• _Article_
-------

The initial MBES mounting was designed for test tank conditions but later upgraded to a versatile mounting pole suitable for tank and surface vehicle applications, as illustrated in Figure 2b. This mount pole allows depth adjustment and pitch configuration for various mounting angles. Different angles were tested by adjusting the MBES pitch to evaluate their effects on the results, considering the MBES azimuth. The mounting point was designed for future compatibility with an AUV.

Targets were placed at depths that prevented the detection of the tank’s bottom and walls, minimising high backscatter intensities from hard surfaces. This arrangement ensured that the highest backscatter intensities, normalised by the MBES, originated from the targets, simulating real-world conditions. The depth placements varied for each target, depending on its size, to maintain this setup. Data acquisition involved varying the frequency of the acoustic signals to generate acoustic images.

3.2. Marine Debris Selection

This study selected a collection of marine debris objects typically composed of plastic materials, such as a square made of polyvinyl chloride (PVC), for experimental testing. Various objects were chosen, some with the same squared shape, so it would be possible to study if algorithms could distinguish objects without relying solely on their shape.

The objects were selected for macroplastics detection and the NetTag+ project, with the primary objective of identifying concentrations of fish nets. Consequently, target sizes ranged from a PVC square measuring 0.5 m × 0.5 m to a smaller PVC square of 0.15 m × 0.15 m. Specific details of these objects are outlined in Table 4. Although these objects can occur naturally in the water column, their buoyancy was artificially modified for the experiments since the materials were new and had not been affected by wear or biofouling. Positively buoyant targets were weighted while negatively buoyant targets were tethered using buoys or a crane. The crane facilitated placing the targets at different fields of view (FOVs) and ranges and allowed for easy adjustment of the target’s depth. These objects compose the current test tank dataset, with each object corresponding to a class.

-------

• _Data_
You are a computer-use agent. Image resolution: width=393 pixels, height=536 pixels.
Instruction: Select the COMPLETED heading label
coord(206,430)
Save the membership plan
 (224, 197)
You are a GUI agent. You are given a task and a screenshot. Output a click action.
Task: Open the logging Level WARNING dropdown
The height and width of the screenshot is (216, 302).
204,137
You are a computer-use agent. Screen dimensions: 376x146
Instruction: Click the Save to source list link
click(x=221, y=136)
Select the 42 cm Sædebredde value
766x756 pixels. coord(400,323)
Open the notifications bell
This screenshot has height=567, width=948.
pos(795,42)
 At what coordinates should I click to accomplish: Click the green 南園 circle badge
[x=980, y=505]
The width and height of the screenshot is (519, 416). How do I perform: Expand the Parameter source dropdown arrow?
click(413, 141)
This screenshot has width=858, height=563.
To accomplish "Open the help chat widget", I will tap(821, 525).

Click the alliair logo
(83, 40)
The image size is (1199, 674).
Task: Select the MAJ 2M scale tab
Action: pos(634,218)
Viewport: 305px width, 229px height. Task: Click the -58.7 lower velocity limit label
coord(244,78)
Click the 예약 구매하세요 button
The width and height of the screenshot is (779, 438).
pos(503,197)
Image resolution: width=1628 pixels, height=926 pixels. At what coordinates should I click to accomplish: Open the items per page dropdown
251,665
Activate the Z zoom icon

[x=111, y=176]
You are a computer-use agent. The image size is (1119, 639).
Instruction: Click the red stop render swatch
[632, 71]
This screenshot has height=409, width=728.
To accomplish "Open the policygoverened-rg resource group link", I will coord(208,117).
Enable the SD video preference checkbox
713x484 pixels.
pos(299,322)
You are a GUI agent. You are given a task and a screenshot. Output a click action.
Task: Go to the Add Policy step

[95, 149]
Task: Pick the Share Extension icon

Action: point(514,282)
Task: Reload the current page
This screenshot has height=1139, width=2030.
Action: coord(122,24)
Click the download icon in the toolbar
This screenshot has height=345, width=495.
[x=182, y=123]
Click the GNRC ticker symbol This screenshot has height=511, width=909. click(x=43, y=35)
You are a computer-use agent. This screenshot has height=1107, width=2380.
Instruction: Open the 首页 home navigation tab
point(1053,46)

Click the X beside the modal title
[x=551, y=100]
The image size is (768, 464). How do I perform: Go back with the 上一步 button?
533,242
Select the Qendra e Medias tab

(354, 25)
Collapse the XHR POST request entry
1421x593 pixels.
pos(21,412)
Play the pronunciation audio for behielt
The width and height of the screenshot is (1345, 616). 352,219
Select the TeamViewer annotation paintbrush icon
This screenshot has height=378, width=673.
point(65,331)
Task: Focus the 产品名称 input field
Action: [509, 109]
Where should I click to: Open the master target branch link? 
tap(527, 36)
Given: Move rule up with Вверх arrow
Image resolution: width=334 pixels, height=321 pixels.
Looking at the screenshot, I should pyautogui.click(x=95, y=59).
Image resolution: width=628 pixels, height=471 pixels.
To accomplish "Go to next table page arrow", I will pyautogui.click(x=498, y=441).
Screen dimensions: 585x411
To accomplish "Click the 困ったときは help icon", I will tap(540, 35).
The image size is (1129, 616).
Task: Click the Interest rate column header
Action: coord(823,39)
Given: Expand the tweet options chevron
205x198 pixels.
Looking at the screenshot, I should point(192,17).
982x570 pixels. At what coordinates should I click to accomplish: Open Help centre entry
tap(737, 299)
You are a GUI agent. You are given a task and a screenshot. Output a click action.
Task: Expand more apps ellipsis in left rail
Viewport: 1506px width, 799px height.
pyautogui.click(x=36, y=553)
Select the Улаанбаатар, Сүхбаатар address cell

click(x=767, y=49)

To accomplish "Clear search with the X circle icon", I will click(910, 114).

-------

• _Problems_
A - Using the MBES test tank text, answer these questions:
(i) How large was the biggest PVC square used as a target?
(ii) According to the text, what did placing targets at depths that prevented detection of the tank's bottom and walls minimize?
(iii) How were negatively buoyant targets held in place?
B - Write the next passage of the MBES test tank text, picking up after its last sentence.
The material is separate from the MBES test tank text.

• _Responses in order_
A -
(i) 0.5 m × 0.5 m.
(ii) High backscatter intensities from hard surfaces.
(iii) They were tethered using buoys or a crane.

B -
The PVC square class contains more occurrences due to the additional data collected with the smaller square of the same material. This enabled testing whether the material could still be detected at varying ranges and directions, as well as assessing the potential for false positives.

Each type of debris in Table 4 has a number that can be mapped in Figure 3.

3.3. High Level Architecture

The acoustic imaging for detection and classification problems of high-level architecture is summarised in Figure 4. After raw data acquisition, data are processed into three different acoustic imaging representations, which will be detailed in Section 4. Labelling and annotations were performed and tailored for the specific tasks and model architectures, enabling the training and validation of different types of networks.

4. Acoustic Images Dataset

This section outlines water column image processing. Section 4.1 describes three representations of acoustic images. Section 4.2 details the labelling and formatting of datasets for different models, ensuring readiness for training and validation.

4.1. Acoustic Images Representation

The experimental setup described in Section 3 enabled the extraction of raw MBES data, represented in the PointCloud2 format. This format includes the following fields:

$x, y$ : Acoustic image pixel coordinates.
$h e i g h t$ : Acoustic image height representing 1573 backscatter points.
$w i d t h$ : Acoustic image width representing 256 beams.
$i n t e n s i t y$ : Normalised backscatter intensity.

Three types of acoustic image representations were generated: raw, polar, and Cartesian. The raw and polar representations were tested as inputs for multiple models to evaluate, which led to better results. The raw representation was designed for real-time visualisation of MBES acoustic images due to its low storage requirements and fast generation. The polar representation was created to provide a format that is more interpretable for human operators. The following subsections detail each type of representation.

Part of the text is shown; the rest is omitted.